Good design functions best.
“I take pride in my circuit boards looking pretty,” said Michelle Temple, co-creator of low-cost hearing aid supplement W EAR, in her spacious Crown Heights studio that she shares with several other artists. “And the device works better because it’s pretty.”
Temple developed the W EAR device, which was on display at a recent wearable tech event, with her professor, Eric Rosenthal, from the Interactive Telecommunications Program at New York University (ITP). She came up with the idea after developing a directional speaker during her graduate work at ITP, realizing she could use the same techniques to create directional mic that’s much, much smaller than the typical shotgun microphone. (Watch an early test from last year below.)
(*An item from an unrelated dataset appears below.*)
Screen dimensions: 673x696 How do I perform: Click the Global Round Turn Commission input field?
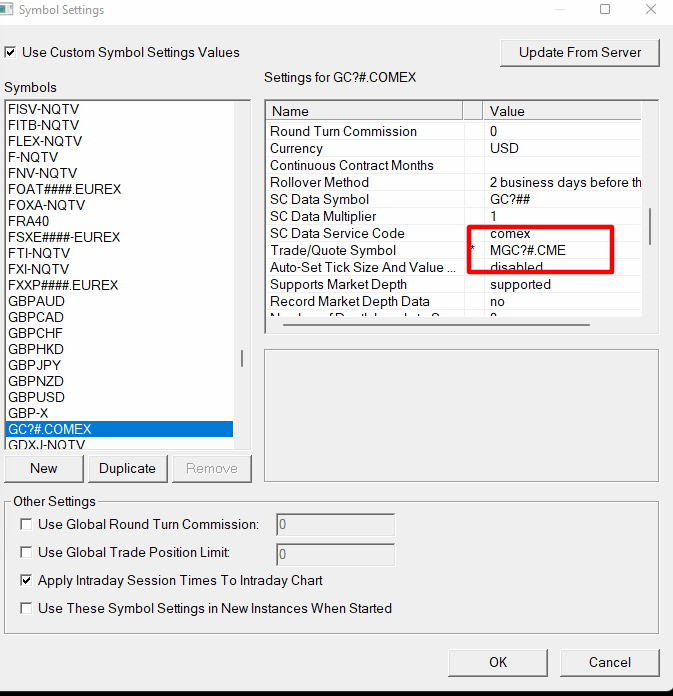point(335,525)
Temple is a Fort Greene artist, but she also works as an interpreter for people with hearing loss. She knows that the cost of hearing aids are prohibitively expensive for people without insurance. They can run in the thousands of dollars, she said.
Temple and Rosenthal believe they can mass produce the W EAR at cost in the low hundreds. Maybe even for less than $200, and give it a look similar to an iPod. A user could then wear the device around their neck, use regular headphones and draw no more attention by wearing it than someone would listening to music.
“The stigma of having a disability is non-existent with glasses, and I’d like to make something that accomplishes that for hearing,” she said.
Rosenthal and Temple have been working on the product for about two years now. She went through more prototypes than she can count — see some of them on her Vimeo. All the fabrication has been done in her studio. She would make a new design there and then take it to NYU and let Rosenthal test it out and give her feedback.
The biggest breakthrough came when she learned how to build the circuit boards using the surface mount technique rather than through-hole circuit boards. In other words, rather than her components having little legs that pass through the circuit board and get soldered on, they rest directly on the solder and are then baked onto the circuit board. It’s a very delicate procedure, primarily used now to make cell phones as thin and compact as they are.
Temple spent three to four months over the last year learning to do it by hand, with tweezers and a microscope. The intricacy is worth it, she said, because the system works better that way, making the device much smaller and much lighter. The photo below shows a prototype made with through-holes in the foreground and a more recent one in the background.
W EAR is pursuing crowdfunding options now. They have an application to conduct a Kickstarter in and are waiting to see whether or not it will be approved.
“We’re seeing if it’s a good fit,” she says. The trouble the team has now is that they don’t have the customer base to make thousands and thousands of the device with a large manufacturer, but they also can’t hand manufacture them in the quantity they could reasonably expect to serve.
Right now, they have about 20 handmade devices out in the hands of people with hearing loss and the feedback has been very positive. The device also has applications for field recording more precisely, in the form of a much lower profile directional microphone, for recording music or video.